The culture medium was removed, cells were washed once with PBS and fixed with 3.7% paraformaldehyde in PBS. After another PBS wash, 1% (w/v) solution of Alizarin Red S was added for 30 min [39]. Cells were then washed with deionised water. For quantification, a destaining solution (5% perchloric acid in deionised water) was added for 30 min. Three 100 μL extracts per well were transferred to a clear 96-well plate and absorbance readings were taken on a microplate reader at 405 nm. Readings were normalised to DNA content and respective vehicle controls (0 μg/mL).

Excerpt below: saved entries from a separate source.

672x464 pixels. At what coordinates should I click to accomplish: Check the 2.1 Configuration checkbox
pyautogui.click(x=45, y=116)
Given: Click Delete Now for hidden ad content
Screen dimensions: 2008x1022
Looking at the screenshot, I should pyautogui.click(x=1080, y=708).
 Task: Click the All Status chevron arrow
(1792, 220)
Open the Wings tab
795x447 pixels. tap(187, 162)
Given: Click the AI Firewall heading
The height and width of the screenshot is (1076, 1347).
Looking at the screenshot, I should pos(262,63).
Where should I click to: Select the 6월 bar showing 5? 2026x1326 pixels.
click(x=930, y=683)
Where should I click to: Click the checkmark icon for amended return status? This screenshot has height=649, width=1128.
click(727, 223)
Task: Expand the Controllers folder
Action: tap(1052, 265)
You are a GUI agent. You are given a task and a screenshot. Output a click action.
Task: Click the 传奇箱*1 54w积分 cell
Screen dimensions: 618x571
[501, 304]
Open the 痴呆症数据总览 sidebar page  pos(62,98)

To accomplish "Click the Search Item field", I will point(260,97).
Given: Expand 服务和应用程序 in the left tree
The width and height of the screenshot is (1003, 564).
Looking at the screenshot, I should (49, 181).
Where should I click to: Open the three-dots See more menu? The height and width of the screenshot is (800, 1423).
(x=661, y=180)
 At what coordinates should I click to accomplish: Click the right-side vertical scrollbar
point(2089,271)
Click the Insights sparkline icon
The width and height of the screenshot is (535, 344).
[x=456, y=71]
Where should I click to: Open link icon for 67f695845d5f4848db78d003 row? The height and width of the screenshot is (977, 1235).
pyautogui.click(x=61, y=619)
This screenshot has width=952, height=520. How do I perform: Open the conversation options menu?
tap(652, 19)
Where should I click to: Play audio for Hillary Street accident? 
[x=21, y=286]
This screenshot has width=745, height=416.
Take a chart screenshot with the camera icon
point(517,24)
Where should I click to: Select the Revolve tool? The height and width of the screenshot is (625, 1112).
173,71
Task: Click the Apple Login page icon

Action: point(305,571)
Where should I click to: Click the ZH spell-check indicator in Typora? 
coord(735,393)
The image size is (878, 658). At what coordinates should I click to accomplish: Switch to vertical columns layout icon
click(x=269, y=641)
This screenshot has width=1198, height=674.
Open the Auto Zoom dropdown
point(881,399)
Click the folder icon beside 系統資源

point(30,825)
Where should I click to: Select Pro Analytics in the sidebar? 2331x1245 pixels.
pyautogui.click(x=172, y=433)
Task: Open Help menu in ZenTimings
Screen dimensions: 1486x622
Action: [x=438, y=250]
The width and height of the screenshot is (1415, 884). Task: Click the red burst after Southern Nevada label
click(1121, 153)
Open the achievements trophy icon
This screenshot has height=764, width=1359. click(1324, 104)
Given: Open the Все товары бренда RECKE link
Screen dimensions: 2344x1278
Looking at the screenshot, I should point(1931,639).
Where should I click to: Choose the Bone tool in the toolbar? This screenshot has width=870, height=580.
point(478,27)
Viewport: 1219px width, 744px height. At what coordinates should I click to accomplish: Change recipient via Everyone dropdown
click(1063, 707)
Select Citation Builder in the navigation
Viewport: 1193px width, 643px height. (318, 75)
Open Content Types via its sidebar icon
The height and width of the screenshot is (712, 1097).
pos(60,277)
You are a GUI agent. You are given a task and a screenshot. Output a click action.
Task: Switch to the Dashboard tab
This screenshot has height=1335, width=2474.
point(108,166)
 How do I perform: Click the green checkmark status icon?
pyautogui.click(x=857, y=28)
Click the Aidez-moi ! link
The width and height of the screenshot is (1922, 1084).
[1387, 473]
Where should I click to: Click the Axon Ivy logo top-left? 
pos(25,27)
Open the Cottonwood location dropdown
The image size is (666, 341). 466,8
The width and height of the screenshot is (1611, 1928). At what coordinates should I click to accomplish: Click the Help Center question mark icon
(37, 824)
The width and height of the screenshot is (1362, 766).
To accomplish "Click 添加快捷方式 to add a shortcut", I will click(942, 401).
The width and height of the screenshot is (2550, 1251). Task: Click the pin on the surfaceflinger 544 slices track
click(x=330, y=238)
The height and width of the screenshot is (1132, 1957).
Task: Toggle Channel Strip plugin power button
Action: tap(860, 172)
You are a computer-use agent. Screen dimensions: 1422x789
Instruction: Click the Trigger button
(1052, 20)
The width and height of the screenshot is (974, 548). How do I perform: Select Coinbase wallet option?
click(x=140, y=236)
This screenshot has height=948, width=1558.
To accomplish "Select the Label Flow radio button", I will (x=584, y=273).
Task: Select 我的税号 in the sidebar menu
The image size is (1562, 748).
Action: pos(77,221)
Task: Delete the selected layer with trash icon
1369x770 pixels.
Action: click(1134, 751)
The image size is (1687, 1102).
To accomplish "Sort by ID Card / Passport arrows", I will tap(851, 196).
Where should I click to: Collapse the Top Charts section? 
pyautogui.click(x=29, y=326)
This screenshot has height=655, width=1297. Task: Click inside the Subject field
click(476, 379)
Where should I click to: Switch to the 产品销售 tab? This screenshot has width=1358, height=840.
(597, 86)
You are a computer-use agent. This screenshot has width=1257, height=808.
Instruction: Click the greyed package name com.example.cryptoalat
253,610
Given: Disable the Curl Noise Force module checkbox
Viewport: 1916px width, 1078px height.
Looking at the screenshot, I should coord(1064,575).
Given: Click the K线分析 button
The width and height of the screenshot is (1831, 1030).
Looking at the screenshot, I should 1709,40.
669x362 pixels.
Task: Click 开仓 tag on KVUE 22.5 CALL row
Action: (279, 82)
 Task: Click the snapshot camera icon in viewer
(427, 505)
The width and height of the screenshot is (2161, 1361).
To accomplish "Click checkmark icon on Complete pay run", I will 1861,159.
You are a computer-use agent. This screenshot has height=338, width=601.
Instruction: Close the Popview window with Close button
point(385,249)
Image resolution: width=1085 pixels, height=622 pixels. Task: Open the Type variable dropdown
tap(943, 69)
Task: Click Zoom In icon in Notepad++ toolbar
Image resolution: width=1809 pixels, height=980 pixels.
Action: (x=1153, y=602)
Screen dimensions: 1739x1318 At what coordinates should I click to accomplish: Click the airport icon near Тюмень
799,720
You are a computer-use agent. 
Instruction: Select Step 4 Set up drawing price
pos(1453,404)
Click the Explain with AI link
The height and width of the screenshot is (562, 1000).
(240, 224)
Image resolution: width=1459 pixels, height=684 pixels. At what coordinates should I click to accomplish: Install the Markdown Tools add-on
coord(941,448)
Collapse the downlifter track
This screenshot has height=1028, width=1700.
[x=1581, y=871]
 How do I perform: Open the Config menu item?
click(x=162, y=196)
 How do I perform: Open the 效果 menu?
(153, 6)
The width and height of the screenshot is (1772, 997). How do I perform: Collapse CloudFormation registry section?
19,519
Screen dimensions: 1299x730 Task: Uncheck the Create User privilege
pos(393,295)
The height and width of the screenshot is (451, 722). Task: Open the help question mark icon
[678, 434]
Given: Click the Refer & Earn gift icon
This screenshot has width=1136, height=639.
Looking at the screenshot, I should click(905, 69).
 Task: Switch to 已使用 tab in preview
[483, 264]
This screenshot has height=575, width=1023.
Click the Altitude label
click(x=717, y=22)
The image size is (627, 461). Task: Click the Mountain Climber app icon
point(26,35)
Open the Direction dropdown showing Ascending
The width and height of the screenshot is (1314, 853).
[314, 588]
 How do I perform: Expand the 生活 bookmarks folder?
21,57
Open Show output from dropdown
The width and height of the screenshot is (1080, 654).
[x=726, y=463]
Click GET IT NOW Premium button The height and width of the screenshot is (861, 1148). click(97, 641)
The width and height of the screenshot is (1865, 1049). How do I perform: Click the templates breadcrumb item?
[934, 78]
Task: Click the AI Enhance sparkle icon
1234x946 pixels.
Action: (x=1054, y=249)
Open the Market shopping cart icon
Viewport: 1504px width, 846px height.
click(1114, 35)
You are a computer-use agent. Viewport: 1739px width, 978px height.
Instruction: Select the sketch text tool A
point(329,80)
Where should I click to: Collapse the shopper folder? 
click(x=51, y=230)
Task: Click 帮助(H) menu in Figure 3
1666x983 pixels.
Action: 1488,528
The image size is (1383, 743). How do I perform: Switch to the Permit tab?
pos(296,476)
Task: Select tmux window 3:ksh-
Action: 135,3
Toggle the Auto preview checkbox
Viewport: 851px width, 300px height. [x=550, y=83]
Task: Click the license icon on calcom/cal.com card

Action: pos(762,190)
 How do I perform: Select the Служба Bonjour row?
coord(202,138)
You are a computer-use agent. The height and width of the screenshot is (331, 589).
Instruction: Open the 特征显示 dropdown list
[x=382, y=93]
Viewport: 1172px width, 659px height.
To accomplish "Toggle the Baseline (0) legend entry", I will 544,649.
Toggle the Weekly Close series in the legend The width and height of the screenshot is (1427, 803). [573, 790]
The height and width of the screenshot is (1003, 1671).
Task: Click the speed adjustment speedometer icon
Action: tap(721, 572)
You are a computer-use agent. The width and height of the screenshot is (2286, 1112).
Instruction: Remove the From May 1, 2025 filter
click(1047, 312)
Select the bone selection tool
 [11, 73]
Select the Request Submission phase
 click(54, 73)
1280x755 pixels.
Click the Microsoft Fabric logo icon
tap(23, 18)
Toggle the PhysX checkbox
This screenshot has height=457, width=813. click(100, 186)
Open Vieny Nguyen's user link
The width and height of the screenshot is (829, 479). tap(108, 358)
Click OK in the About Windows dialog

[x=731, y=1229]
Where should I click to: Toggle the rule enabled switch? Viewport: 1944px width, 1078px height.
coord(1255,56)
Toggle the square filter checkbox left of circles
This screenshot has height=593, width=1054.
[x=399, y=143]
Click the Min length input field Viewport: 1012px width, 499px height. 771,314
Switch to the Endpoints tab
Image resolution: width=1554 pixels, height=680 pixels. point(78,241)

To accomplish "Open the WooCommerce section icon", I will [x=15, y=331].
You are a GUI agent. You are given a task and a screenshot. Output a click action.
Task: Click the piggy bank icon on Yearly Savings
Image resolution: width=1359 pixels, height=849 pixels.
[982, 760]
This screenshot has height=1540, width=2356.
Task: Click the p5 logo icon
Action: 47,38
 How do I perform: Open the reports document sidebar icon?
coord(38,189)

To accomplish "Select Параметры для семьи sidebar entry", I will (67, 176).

4.16. Immunostaining for Cytochrome c (cyt c) and Fucoidan

The culture medium was removed, cells were washed with PBS and fixed with 3.7% paraformaldehyde in PBS. The samples were permeabilised with 0.1% Triton X-100 in DPBS, then washed with DPBS before blocking with 3% goat serum in 1% BSA in DPBS. Then, samples were incubated overnight at 4 °C with BAM 3 (Hybridoma extracts containing anti-fucoidan primary antibody, 1:10 dilution) [37] or 1 µg/mL of anti-cyt c primary antibody (ab13575, Abcam, UK). The next day, samples were washed twice in DPBS and incubated with 1 µg/mL of Alexa Fluor 674 (red) goat anti-rat IgG pre-absorbed (ab150167, Abcam, UK) or Gt X Ms, FITC-conjugated secondary antibody (AP124F, Millipore, 1:100 dilution) in blocking solution for 2 h at RT. After again washing with DPBS, cells were stained with Acti-stain 488 phalloidin (PHDG1-A, Cytoskeleton, Inc., Denver, CO, USA) if needed and 10 μg/mL DAPI in 1% BSA in DPBS. Finally, cells were visualised using a Nikon A1 confocal microscope with a 60× oil lens. Image analysis was performed using ImageJ Version 2.0.0-rc-69/1.52p [40].

4.17. Statistical Analysis

All statistical analyses were performed using IBM SPSS Statistics 22. The mean and standard deviation values were estimated for at least three replicate samples in all experiments, except JC-1-stained images where 2 fields of view equating to at least 10–15 cells per condition were analysed. For comparisons, one-way or two-way ANOVA was performed. Fucoidan type and concentration were two fixed factors. For pairwise comparisons, post hoc analyses using least significant difference (LSD) were carried out. p values < 0.05 were considered significant. # indicates relative to respective vehicle controls (0 µg/mL) and * indicates p < 0.05 for pairwise comparisons between groups shown.